**Material shown**
* * * * * * *
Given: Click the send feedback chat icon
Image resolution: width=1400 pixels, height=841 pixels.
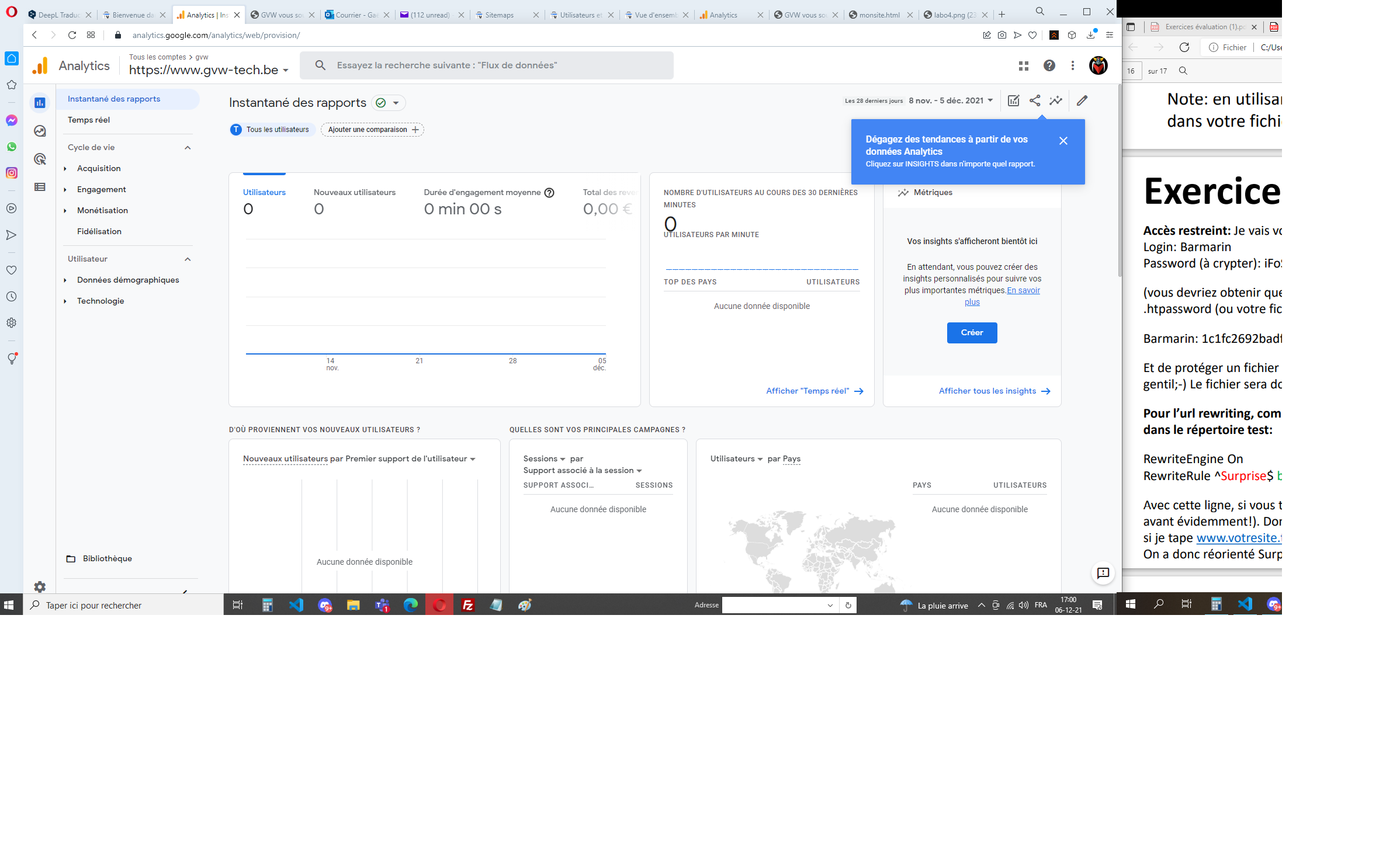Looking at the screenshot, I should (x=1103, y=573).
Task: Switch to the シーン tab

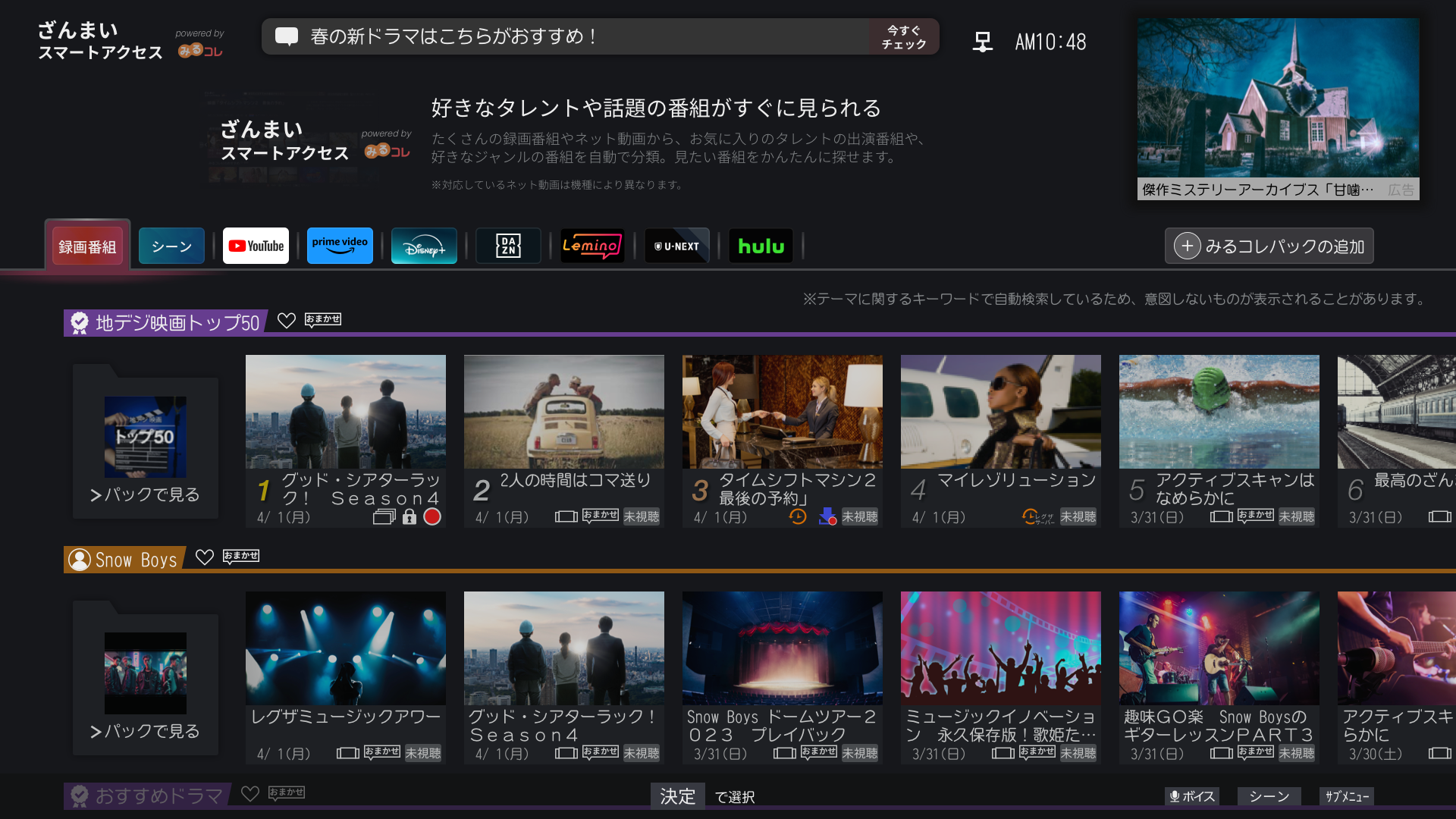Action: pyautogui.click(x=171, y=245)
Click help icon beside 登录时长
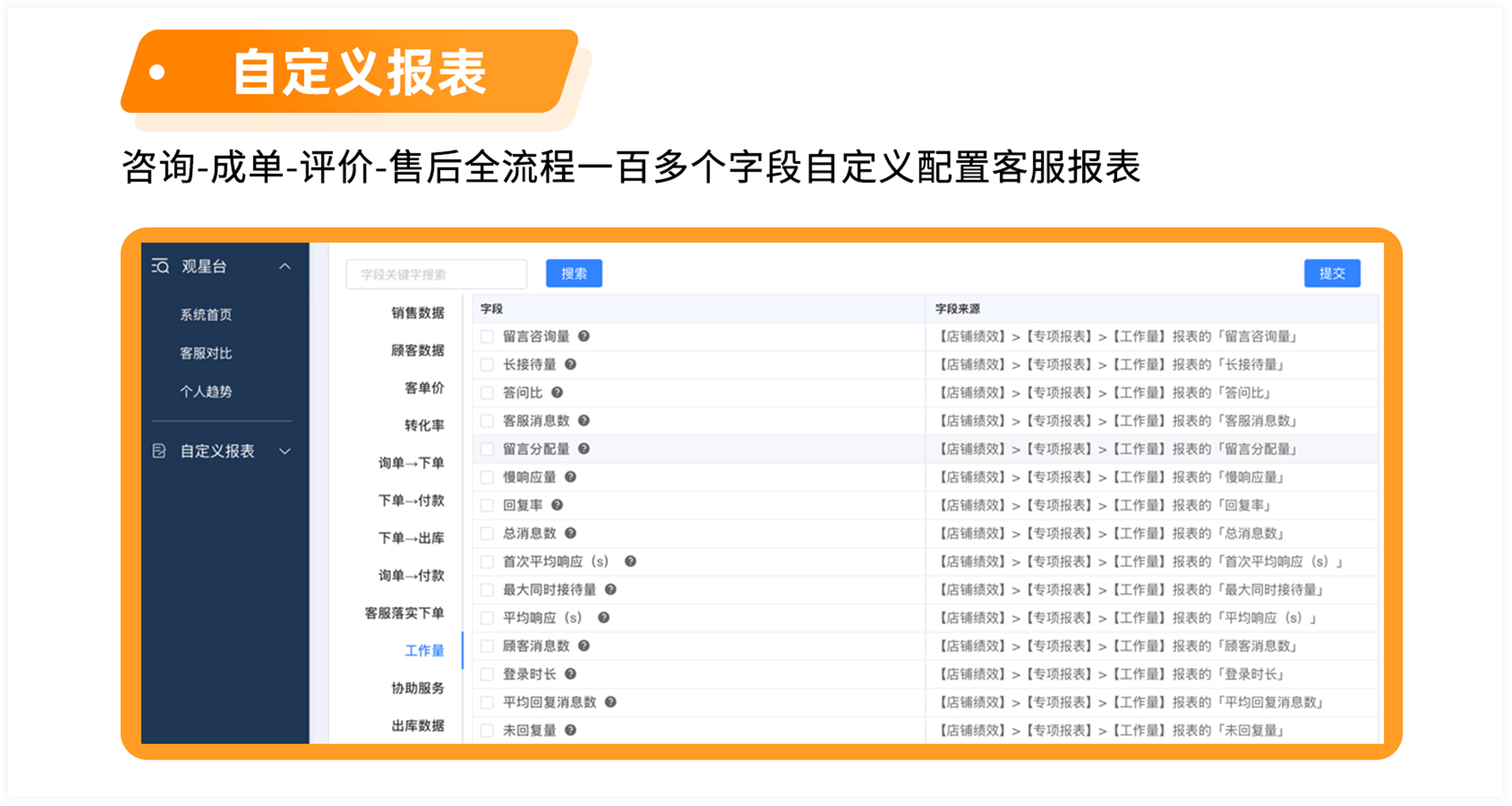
* * * * * * *
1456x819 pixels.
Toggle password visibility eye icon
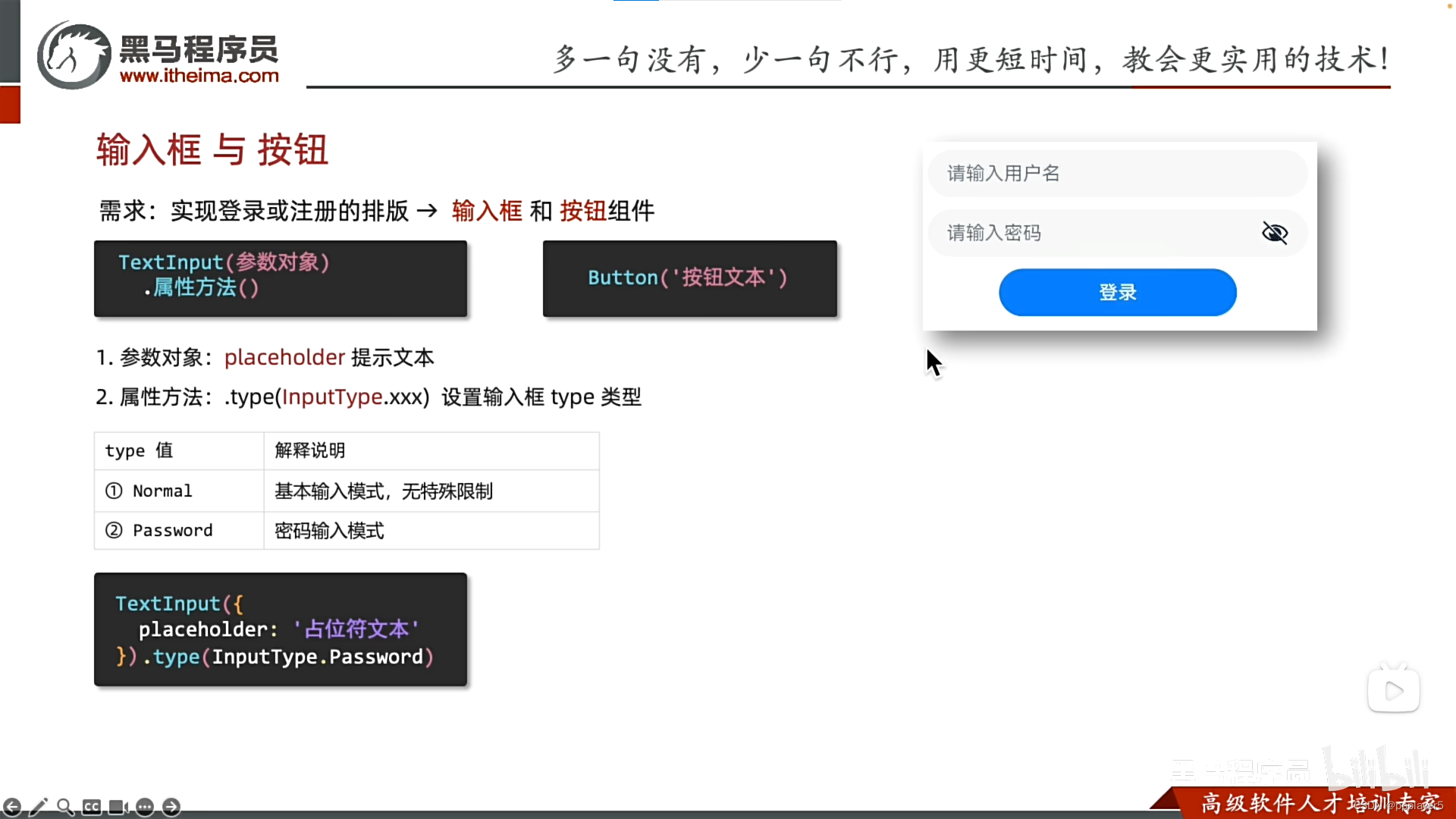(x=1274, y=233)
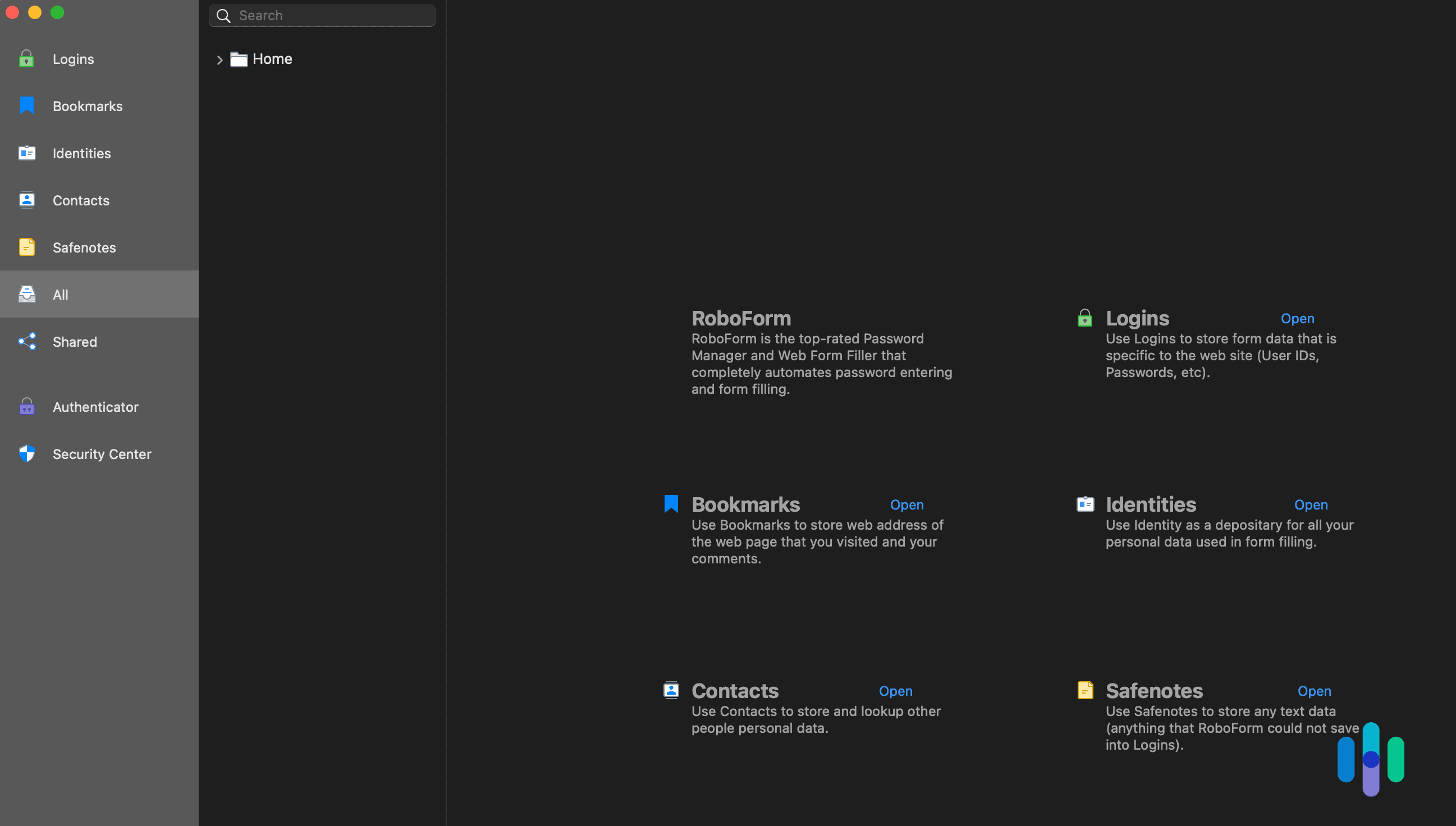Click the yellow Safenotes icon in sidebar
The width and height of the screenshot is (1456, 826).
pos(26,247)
* * * * * * *
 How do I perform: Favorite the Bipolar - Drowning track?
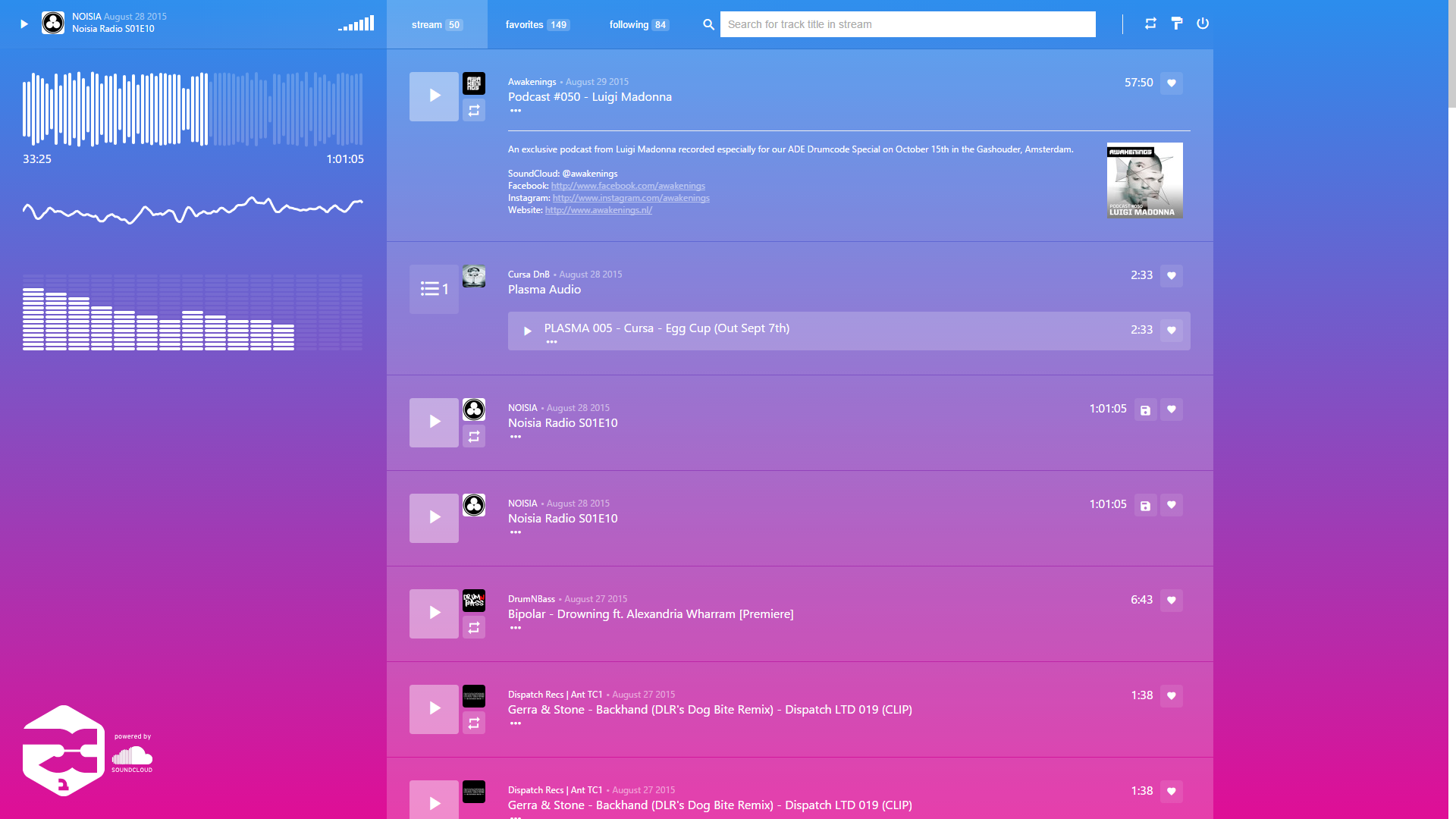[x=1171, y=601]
* * * * * * *
**What this task involves**
Keep to the lines above from the line with "Given: Click the send feedback chat icon" to the line with "Click help icon beside 登录时长", and set down exactly those, inclusive, with nothing else and every picture left out.

**Solution for this exercise**
Given: Click the send feedback chat icon
Image resolution: width=1400 pixels, height=841 pixels.
Looking at the screenshot, I should (x=1103, y=573).
Task: Switch to the シーン tab

Action: pyautogui.click(x=171, y=245)
Click help icon beside 登录时长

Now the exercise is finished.